» Assignment
Word for word, retype the lines from the one containing "STADSARKIVET – Tidsmaskinen" to the last line of the data below, both ends included.

★ ★ ★ ★

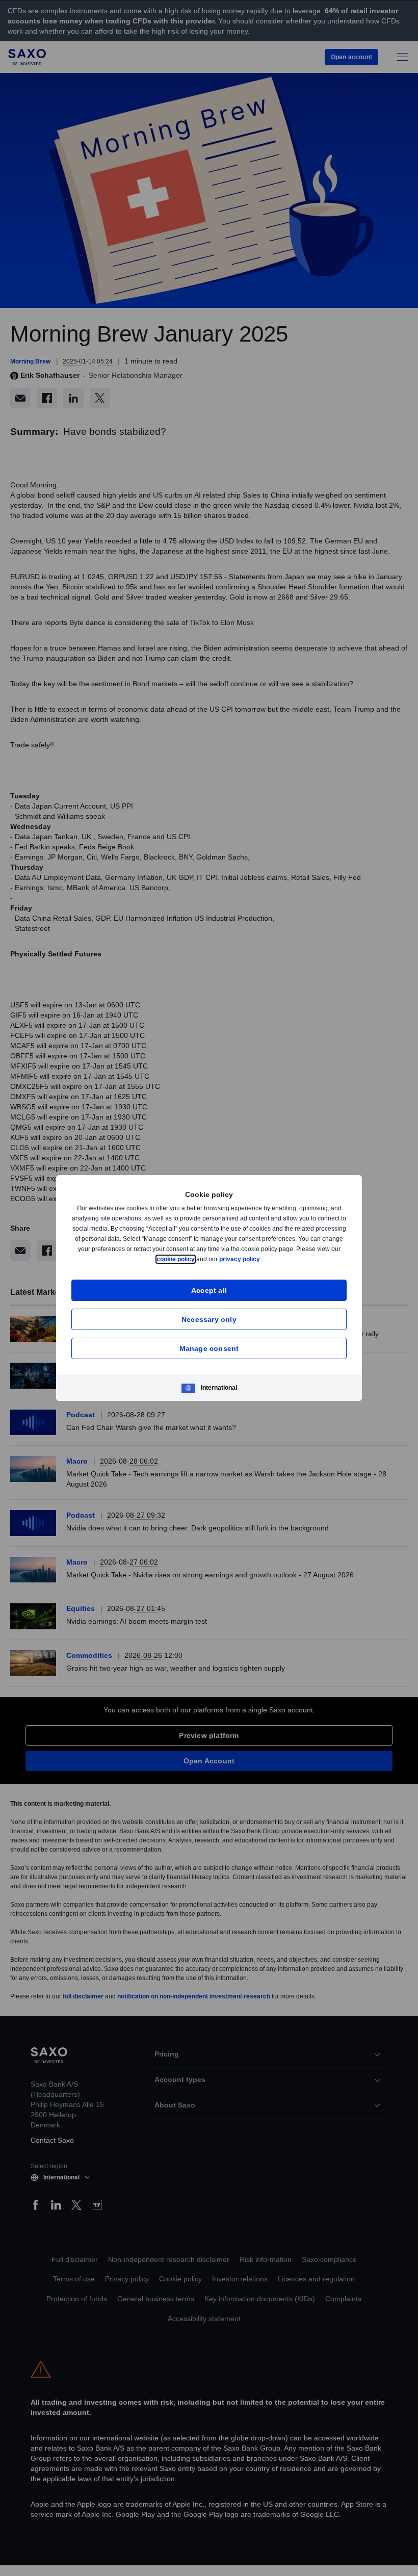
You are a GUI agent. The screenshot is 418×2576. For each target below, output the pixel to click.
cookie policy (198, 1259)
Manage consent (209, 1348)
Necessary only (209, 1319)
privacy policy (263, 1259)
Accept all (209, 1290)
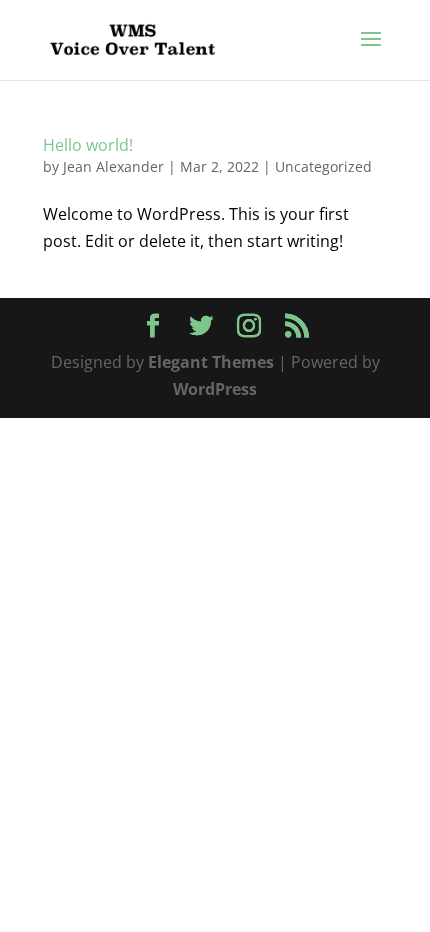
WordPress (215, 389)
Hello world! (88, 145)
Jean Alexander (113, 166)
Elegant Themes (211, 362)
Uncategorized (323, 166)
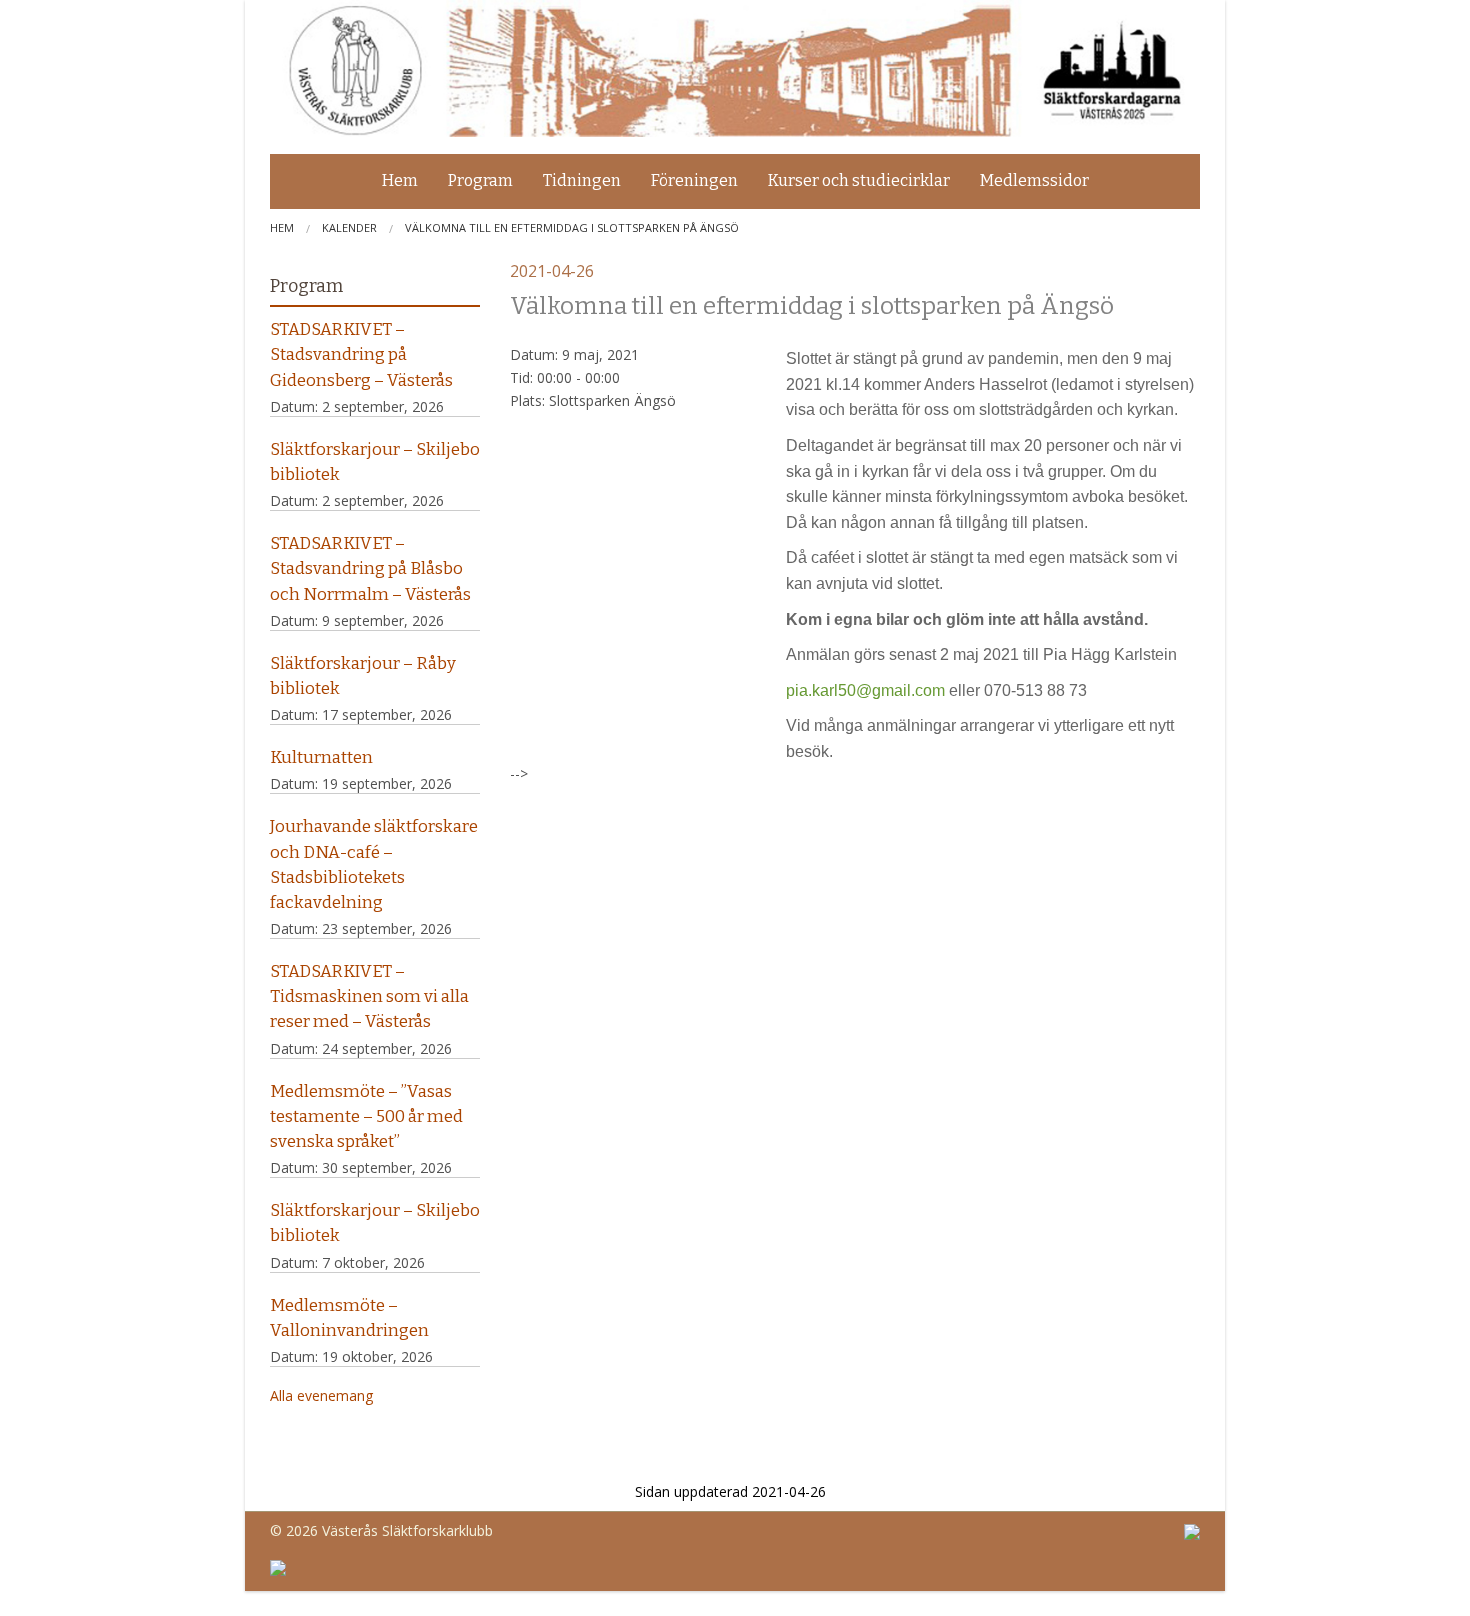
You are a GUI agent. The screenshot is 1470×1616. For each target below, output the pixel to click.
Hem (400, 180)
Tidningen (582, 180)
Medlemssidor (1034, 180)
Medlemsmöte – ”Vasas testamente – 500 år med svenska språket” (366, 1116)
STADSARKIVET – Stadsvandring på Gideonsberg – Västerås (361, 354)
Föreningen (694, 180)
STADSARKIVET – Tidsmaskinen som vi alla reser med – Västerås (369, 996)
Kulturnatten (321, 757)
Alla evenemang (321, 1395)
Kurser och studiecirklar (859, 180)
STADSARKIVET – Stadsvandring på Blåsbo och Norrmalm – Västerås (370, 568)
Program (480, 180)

★ ★ ★ ★

» Expected answer
STADSARKIVET – Tidsmaskinen som vi alla reser med – Västerås (369, 996)
Kulturnatten (321, 757)
Alla evenemang (321, 1395)
Kurser och studiecirklar (859, 180)
STADSARKIVET – Stadsvandring på Blåsbo och Norrmalm – Västerås (370, 568)
Program (480, 180)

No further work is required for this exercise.